▶ [Working data]
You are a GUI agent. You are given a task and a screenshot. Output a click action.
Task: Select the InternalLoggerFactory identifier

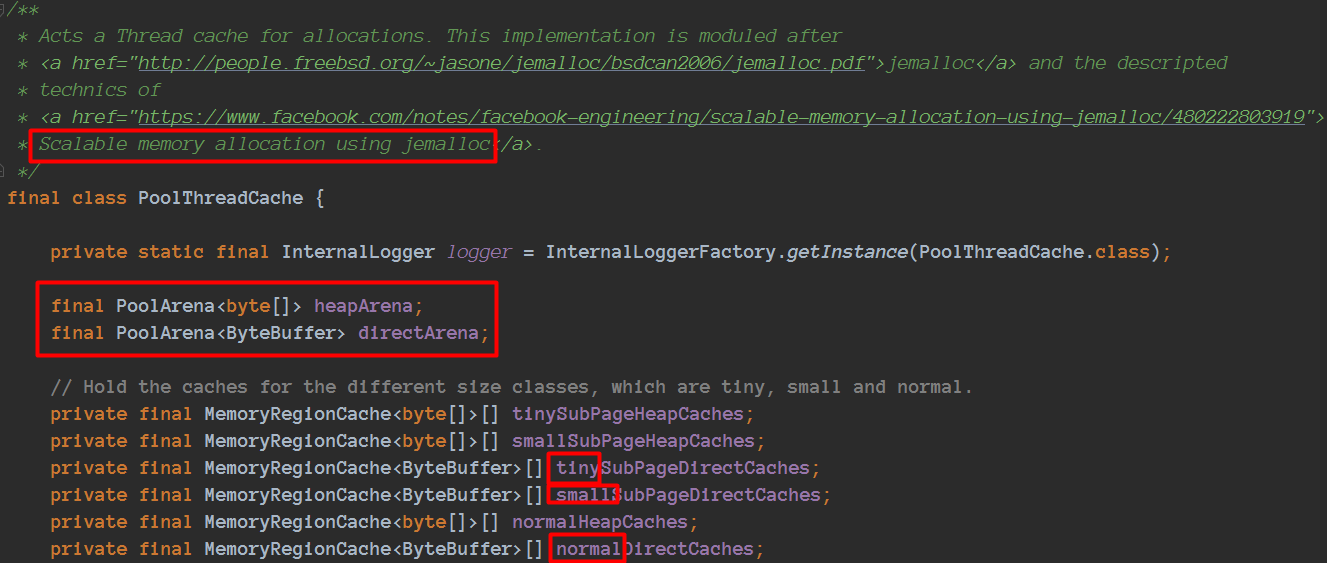click(661, 252)
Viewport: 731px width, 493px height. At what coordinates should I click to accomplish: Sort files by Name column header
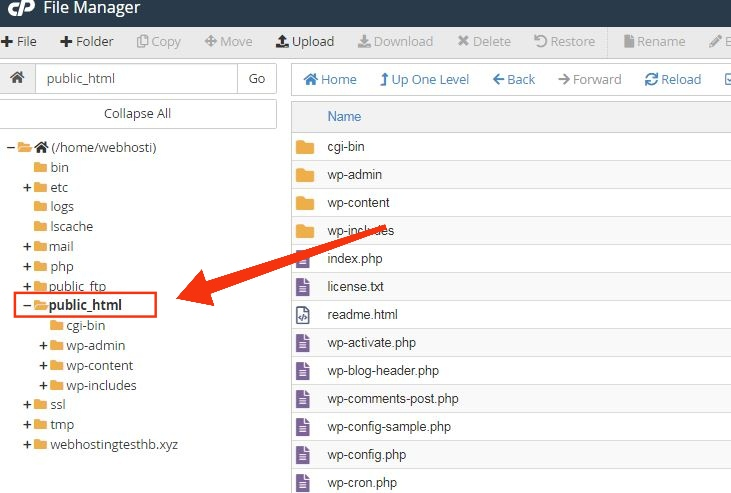point(344,116)
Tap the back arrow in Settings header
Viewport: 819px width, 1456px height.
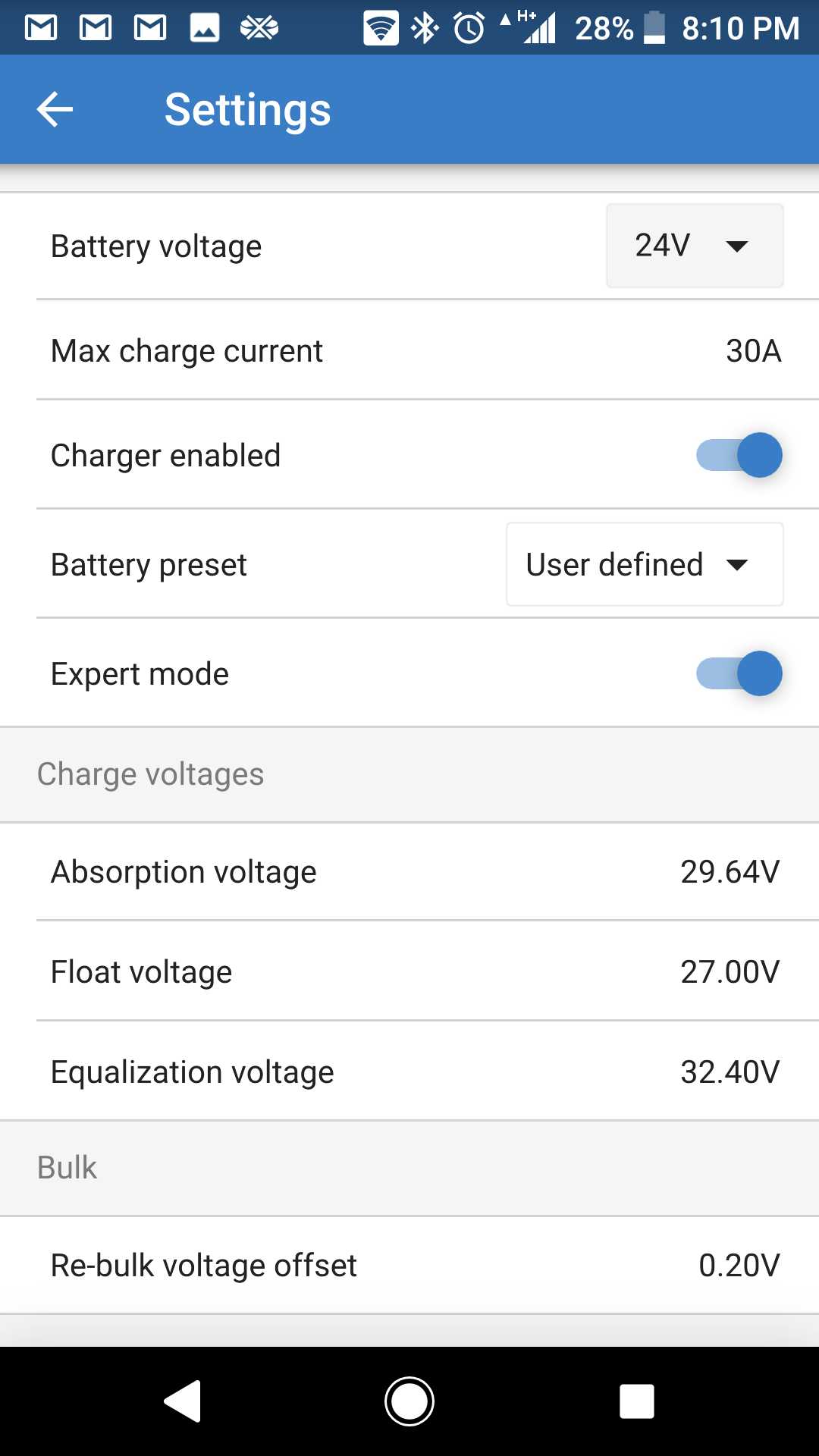55,109
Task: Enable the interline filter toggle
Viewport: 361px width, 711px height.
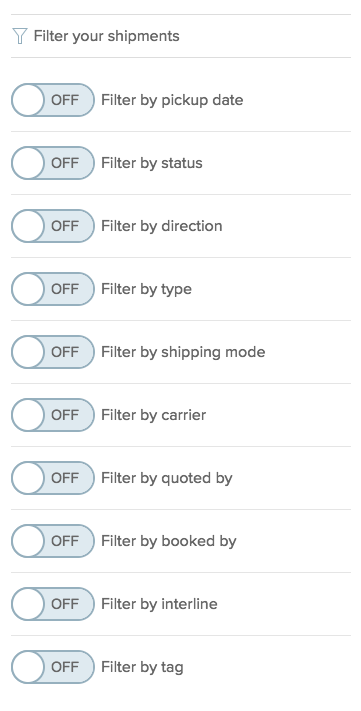Action: pyautogui.click(x=53, y=604)
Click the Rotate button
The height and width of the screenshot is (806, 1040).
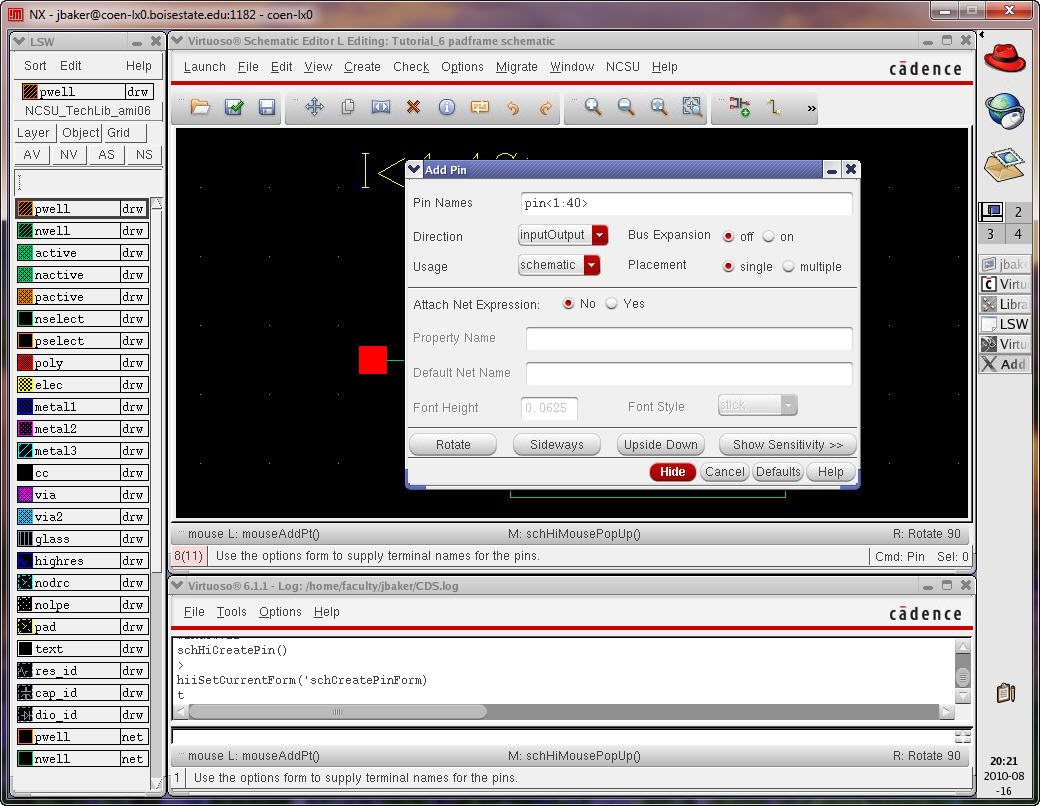coord(453,445)
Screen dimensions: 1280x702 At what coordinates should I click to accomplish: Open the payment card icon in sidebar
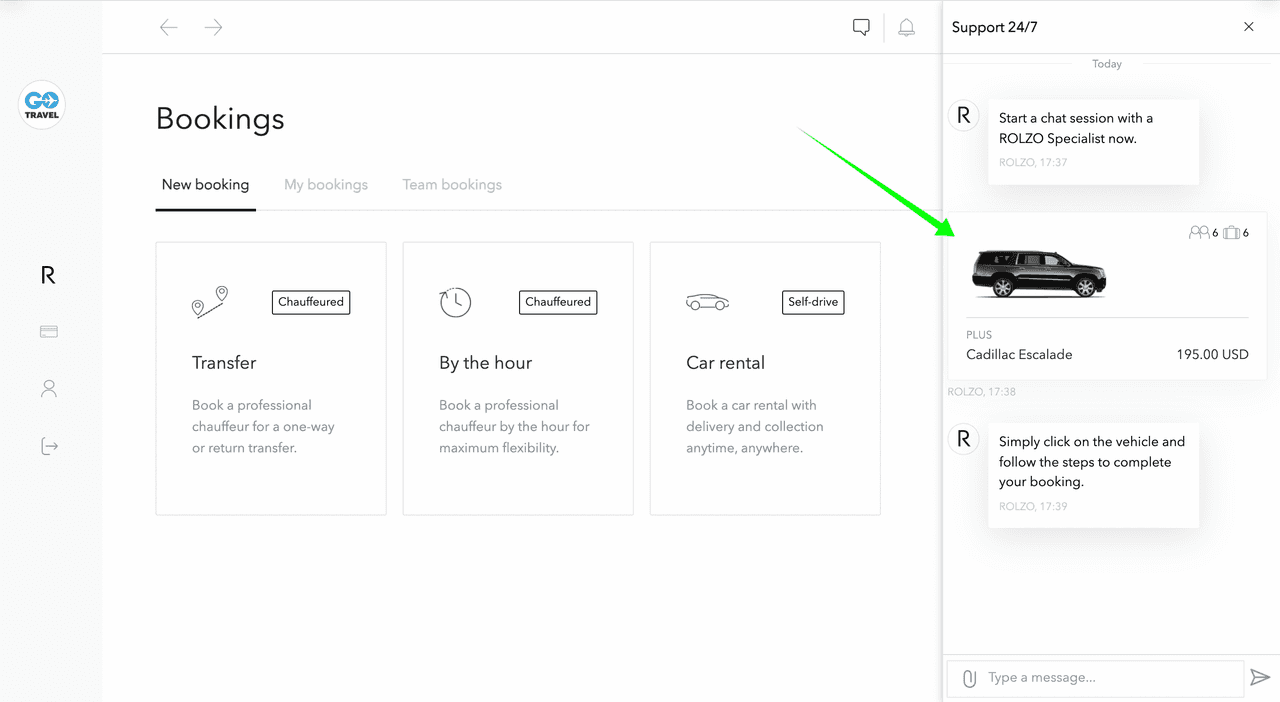coord(48,332)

▶ [Assignment] Produce an exact copy of the lines from the line with "Tap the back arrow in Settings header" through the last line of the data above, both ends included. No pictures belong in it.

▶ [Exercise response]
Tap the back arrow in Settings header
Viewport: 819px width, 1456px height.
55,109
Task: Enable the interline filter toggle
Viewport: 361px width, 711px height.
Action: pyautogui.click(x=53, y=604)
Click the Rotate button
The height and width of the screenshot is (806, 1040).
coord(453,445)
Screen dimensions: 1280x702 At what coordinates should I click to accomplish: Open the payment card icon in sidebar
coord(48,332)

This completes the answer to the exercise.